[Stored data]
■ ■ ■ ■ ■ ■ ■

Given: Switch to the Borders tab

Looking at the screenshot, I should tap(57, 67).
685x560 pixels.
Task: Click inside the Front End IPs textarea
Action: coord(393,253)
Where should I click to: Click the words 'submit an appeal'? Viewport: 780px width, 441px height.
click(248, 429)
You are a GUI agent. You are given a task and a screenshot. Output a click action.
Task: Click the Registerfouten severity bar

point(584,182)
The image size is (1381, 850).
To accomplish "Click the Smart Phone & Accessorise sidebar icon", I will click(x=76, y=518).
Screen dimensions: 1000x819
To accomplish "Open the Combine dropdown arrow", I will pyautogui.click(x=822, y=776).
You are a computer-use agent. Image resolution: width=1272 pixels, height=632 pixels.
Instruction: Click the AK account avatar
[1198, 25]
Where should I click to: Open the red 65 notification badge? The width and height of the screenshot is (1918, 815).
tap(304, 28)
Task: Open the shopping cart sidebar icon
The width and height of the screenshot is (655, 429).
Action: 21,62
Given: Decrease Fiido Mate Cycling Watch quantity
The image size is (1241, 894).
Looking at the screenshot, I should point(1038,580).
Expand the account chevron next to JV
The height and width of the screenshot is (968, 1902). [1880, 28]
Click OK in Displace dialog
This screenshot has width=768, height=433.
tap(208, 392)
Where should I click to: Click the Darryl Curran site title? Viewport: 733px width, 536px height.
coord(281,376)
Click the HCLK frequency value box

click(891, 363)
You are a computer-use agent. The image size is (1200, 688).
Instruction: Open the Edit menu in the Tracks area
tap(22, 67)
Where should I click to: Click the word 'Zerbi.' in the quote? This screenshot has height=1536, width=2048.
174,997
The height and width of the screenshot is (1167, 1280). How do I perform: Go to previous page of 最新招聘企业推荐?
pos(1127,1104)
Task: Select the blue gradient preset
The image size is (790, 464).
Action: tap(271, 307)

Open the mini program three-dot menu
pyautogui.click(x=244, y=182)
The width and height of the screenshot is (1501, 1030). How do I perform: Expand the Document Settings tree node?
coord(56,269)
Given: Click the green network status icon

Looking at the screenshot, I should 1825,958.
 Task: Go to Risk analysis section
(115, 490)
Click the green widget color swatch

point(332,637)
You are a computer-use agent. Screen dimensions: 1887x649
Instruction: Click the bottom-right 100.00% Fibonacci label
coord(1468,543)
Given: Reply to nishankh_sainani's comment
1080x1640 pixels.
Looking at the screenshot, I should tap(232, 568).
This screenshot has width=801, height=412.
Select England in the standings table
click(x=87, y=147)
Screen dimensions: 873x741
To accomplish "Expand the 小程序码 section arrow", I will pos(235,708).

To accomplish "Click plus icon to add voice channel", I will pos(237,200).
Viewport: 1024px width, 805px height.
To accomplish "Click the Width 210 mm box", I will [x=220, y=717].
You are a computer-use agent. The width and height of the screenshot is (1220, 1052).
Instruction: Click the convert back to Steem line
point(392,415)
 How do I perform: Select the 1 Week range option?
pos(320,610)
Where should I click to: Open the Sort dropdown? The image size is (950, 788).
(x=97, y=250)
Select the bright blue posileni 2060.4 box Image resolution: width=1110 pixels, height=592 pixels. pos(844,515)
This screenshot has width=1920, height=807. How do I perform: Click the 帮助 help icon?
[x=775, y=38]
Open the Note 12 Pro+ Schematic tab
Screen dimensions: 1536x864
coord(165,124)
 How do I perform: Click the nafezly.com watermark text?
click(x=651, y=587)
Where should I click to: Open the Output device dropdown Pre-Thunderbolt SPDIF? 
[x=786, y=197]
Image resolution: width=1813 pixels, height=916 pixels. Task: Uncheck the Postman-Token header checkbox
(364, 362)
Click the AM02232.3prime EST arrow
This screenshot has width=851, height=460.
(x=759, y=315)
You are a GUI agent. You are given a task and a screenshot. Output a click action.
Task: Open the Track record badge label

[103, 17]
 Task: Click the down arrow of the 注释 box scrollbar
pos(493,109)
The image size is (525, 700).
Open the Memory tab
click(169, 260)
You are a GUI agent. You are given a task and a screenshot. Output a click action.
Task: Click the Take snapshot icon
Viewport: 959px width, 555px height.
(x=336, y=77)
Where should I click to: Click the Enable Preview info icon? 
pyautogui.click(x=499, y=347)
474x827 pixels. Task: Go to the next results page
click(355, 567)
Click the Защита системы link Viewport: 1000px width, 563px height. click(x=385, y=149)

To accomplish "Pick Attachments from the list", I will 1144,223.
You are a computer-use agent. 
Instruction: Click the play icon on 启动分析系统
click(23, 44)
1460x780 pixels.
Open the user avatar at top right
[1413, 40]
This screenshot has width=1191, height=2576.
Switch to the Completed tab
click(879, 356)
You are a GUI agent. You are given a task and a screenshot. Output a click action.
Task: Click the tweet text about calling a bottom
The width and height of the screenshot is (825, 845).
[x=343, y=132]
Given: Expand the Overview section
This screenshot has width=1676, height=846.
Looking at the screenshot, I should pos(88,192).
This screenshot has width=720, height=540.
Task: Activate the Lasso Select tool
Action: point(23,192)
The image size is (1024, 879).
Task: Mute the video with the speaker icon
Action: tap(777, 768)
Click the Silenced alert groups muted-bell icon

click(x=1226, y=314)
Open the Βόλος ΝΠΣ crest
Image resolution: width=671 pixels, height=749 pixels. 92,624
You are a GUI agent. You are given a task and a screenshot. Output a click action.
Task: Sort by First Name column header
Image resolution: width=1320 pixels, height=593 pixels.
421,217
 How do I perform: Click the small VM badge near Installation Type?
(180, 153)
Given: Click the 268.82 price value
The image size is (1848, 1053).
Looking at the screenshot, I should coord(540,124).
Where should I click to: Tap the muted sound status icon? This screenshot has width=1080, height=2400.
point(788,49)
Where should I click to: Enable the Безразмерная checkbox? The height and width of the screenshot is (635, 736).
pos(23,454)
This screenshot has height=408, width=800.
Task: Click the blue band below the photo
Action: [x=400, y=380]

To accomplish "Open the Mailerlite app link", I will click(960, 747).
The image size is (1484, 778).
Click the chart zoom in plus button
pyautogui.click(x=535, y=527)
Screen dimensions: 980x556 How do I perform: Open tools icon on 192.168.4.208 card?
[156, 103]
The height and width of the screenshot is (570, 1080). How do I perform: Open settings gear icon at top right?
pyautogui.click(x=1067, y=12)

■ ■ ■ ■ ■ ■ ■

### WHAT IS EXPECTED
Whenever the word "sidebar" shows up in a line of the entries, list that line.

### SOLUTION FOR THIS EXERCISE
To accomplish "Click the Smart Phone & Accessorise sidebar icon", I will click(x=76, y=518).
Task: Open the shopping cart sidebar icon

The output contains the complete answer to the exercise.